Here's what you need to know.
Piper upgraded shares of Stratasys from neutral to overweight in a note covered by TheFly.com, and raised its price target to $31 -- lighting the fuse and sending the stock soaring 12% in early Tuesday trading.
As the analyst explained, Wall Street's growth expectations for Stratasys over the next 12 months "are the best we've seen in several years." Furthermore, Piper notes that after surveying 3D printer resellers, it believes Q4 results will exceed expectations for both sales of 3D printers and sales of "high margin" 3D printing feedstock. On the latter, Piper further notes that Stratasys has begun selling "elastomer" materials for its printers, and this could accelerate the growth rate of the materials business.

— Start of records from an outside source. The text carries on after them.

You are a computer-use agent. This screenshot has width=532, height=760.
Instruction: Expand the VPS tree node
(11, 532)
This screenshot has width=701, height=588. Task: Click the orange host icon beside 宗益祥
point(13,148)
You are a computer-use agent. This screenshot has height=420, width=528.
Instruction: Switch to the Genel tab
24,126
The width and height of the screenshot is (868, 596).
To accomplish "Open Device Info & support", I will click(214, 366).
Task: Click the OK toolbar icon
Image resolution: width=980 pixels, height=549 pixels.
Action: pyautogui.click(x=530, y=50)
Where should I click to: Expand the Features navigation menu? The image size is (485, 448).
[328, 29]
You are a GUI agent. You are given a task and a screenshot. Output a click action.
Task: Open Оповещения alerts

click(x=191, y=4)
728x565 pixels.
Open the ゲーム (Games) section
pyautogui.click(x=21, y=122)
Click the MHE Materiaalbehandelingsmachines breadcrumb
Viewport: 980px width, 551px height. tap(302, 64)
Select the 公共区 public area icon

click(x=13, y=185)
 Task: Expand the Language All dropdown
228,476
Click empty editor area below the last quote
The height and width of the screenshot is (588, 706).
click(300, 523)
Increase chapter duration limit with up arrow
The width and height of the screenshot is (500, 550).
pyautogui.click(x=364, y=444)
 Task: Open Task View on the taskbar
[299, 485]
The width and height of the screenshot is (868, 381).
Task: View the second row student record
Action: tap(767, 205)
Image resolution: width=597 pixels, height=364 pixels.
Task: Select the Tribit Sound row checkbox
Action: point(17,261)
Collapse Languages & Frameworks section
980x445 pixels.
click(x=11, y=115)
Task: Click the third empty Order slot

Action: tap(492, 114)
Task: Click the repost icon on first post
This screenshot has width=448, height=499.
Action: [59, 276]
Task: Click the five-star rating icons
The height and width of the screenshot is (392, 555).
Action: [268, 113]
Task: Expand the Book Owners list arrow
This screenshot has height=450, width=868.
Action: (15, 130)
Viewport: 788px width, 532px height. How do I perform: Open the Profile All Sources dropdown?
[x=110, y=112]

And upgrading 3D Systems stock, too
These same comments apply, too, to Piper Jaffray's recommendation of 3D Systems. Once again, we're looking at an upgrade to overweight, albeit at a lower price target of $17.
StreetInsider.com (subscription required) has the details on this one (emphasis added): "While our Q4 reseller checks for 3D Systems reported another challenging quarter, we believe direct sales of production systems were strong in Q4." (And I'd further add that, because as a rule direct sales cut out the middleman, they're more likely to result in stronger profit margins for 3D Systems, mitigating the negative effect of weak sales via resellers.)
Piper likes 3D's "product positioning for 2019," says the analyst, and particularly its "launch of the Figure 4 platform (dental, stand-alone, modular and production) and a new metal 3D printer (DMP 350)," which Piper believes "should help reaccelerate product growth throughout 2019 and beyond." But more generally, the analyst notes that the "overall 3D printing demand [is] improving and" Piper is beginning to see signs of "the long-awaited move to production applications" -- as opposed to using 3D printers mainly to build prototypes in more limited quantities. This would logically entail greater sales of high-margin feedstock in tandem with greater output.
Choose one...or choose a different one?
Assuming you agree with Piper Jaffray's prediction that there's a resurgence in 3D printing demand coming 'round the bend -- but have limited funds with which to invest in it -- I would lean toward buying Stratasys over 3D Systems at this time. Here's why:
Neither of these two companies has been a barnburner for revenue growth recently, with 3D Systems' revenue up only about 3% (total) in the last three years, and Stratasys sales still below their level of three years ago. Also, neither company is currently profitable. Still, Stratasys is a bit less unprofitable than 3D Systems. Stratasys also boasts positive free cash flow of $41 million over the past 12 months, which gives it a price-to-free-cash-flow ratio of 29 -- not terribly expensive for a company projected to grow at an annualized rate of 30%.
But there's also a third option to consider: If it's "production applications" for 3D printers that really get Piper Jaffray excited, well, Belgium-based Materialise NV (NASDAQ:MTLS) is a 3D printing company laser-focused on 3D printing applications -- rather than hardware manufacture -- producing software to help printers work better, and providing manufacturing services as well.
Profitable where the other two companies are not, Materialise earned $0.10 per share over the past year, and according to data collected by S&P Global Market Intelligence, is expected to triple those profits over the next three years, to $0.32 per share by 2021. Materialize also has a better track record on growth, having seen its sales soar 89% over the past three difficult years for 3D printers, and going from a loss to a profit on the bottom line.
Granted, with a price-to-sales ratio of 3.9, Materialise costs about twice as much as either Stratasys or 3D Systems stock when valued on sales. Then again, with a proven record of sales growth, positive GAAP profits, and actual free cash flow superior to its reported net income, Materialise currently looks like a higher-quality company than Stratasys or 3D Systems -- albeit one with shares that cost quite a bit more.